Excerpted records Start Marker

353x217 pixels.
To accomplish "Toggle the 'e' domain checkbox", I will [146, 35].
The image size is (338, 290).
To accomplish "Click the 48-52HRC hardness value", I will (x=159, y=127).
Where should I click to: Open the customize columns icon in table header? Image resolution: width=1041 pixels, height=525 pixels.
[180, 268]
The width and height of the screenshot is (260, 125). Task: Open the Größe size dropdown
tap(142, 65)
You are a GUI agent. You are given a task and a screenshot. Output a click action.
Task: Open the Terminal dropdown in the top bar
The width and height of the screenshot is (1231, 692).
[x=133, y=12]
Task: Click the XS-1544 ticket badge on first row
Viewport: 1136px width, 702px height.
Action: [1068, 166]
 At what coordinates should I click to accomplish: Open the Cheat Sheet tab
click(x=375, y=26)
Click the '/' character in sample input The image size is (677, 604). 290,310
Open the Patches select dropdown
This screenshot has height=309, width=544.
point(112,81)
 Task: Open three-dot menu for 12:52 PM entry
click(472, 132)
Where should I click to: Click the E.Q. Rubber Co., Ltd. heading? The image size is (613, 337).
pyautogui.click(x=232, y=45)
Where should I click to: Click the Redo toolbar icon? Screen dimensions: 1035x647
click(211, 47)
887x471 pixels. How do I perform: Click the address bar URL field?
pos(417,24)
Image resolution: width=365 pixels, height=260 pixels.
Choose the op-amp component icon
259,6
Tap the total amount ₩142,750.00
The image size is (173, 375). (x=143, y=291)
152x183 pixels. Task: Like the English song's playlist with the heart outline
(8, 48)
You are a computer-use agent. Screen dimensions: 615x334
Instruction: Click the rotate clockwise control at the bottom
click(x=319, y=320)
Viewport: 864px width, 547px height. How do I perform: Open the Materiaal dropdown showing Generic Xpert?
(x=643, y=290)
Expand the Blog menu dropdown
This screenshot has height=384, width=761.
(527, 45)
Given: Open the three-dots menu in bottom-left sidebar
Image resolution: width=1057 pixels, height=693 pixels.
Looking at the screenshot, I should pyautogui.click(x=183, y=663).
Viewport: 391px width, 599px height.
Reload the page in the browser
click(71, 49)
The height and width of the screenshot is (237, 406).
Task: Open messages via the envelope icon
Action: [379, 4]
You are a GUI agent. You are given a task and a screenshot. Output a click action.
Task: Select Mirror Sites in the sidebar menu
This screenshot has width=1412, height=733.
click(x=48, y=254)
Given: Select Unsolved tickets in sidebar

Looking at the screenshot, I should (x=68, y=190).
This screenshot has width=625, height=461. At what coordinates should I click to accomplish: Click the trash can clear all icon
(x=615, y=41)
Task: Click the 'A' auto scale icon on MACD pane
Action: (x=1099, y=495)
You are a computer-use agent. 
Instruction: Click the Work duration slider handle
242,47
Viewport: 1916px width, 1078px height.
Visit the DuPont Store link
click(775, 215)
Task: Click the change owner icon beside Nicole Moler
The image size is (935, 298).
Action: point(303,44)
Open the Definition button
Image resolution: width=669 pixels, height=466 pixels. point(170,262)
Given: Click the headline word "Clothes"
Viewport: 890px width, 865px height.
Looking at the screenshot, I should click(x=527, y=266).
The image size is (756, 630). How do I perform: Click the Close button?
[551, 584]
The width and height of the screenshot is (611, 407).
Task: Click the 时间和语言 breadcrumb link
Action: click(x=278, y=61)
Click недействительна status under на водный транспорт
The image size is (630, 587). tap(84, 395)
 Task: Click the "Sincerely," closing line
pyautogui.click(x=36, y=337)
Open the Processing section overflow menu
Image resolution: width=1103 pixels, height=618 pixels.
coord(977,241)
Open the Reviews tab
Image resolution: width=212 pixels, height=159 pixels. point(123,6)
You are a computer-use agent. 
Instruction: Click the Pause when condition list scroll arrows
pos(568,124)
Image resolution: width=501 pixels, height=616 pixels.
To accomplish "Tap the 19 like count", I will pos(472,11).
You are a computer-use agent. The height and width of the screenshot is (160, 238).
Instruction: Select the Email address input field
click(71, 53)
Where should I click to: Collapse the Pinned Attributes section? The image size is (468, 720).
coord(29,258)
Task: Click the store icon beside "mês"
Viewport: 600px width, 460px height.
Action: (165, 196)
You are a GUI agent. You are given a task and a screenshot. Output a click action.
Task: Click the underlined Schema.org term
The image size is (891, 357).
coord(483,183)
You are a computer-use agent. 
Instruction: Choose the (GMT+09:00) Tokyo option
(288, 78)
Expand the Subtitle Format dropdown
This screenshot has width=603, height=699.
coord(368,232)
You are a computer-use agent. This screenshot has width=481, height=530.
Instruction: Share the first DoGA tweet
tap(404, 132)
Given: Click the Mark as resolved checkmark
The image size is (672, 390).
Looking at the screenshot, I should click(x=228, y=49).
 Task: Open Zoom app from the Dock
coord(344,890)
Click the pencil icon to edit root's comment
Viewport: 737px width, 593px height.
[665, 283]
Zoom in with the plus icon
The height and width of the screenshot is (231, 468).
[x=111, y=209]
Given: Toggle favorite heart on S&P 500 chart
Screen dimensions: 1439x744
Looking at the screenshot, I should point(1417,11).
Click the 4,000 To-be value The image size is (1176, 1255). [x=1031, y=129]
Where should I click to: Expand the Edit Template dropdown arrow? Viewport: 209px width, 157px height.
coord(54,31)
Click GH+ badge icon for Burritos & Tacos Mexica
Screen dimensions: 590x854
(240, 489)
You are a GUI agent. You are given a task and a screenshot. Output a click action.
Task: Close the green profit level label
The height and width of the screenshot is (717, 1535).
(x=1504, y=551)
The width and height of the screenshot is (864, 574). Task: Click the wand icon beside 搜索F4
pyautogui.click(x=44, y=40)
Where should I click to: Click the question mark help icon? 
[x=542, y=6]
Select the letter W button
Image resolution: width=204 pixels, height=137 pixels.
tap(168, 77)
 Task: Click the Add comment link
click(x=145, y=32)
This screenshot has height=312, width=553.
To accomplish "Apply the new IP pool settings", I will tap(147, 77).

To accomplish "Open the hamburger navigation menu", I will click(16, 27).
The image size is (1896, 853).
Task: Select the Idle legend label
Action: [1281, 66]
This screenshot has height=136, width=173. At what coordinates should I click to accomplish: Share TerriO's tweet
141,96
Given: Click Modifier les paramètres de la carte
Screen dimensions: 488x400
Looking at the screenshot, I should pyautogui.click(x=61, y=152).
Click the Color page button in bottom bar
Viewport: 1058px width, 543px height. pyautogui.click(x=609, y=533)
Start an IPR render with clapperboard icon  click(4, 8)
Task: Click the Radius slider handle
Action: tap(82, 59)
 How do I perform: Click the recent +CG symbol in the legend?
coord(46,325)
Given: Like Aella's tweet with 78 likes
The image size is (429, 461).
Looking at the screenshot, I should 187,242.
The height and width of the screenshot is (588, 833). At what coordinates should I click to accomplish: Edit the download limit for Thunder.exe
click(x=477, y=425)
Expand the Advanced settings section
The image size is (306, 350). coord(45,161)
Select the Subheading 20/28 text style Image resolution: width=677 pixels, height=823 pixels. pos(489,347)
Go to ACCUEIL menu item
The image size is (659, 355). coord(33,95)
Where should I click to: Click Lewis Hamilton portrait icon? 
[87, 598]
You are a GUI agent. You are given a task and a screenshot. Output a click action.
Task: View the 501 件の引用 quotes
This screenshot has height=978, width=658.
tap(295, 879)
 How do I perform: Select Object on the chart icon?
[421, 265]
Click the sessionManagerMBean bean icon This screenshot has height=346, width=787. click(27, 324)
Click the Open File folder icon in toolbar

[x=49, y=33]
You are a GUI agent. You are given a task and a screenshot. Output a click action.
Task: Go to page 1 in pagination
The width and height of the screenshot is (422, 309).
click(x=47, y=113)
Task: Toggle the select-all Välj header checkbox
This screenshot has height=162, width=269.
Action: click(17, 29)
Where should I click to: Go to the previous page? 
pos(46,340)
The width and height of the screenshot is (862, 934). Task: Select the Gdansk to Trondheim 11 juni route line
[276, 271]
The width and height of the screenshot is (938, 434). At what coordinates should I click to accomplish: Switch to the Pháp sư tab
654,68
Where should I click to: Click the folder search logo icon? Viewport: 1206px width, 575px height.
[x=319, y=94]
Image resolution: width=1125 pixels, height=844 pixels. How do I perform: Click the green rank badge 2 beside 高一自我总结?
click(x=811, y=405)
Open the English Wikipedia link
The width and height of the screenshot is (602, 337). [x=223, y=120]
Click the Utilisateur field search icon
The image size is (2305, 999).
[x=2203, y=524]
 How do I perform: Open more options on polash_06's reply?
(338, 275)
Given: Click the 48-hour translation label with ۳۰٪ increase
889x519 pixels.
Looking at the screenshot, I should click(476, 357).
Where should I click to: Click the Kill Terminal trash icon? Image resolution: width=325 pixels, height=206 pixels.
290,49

Excerpted records End Marker

### [Exercise prompt]
Your reply is to repeat, unchanged, the lines above running from the one with "Go to ACCUEIL menu item" up to and including the one with "Task: Go to page 1 in pagination".

### [Task solution]
Go to ACCUEIL menu item
The image size is (659, 355). coord(33,95)
Where should I click to: Click Lewis Hamilton portrait icon? 
[87, 598]
You are a GUI agent. You are given a task and a screenshot. Output a click action.
Task: View the 501 件の引用 quotes
This screenshot has height=978, width=658.
tap(295, 879)
 How do I perform: Select Object on the chart icon?
[421, 265]
Click the sessionManagerMBean bean icon This screenshot has height=346, width=787. click(27, 324)
Click the Open File folder icon in toolbar

[x=49, y=33]
You are a GUI agent. You are given a task and a screenshot. Output a click action.
Task: Go to page 1 in pagination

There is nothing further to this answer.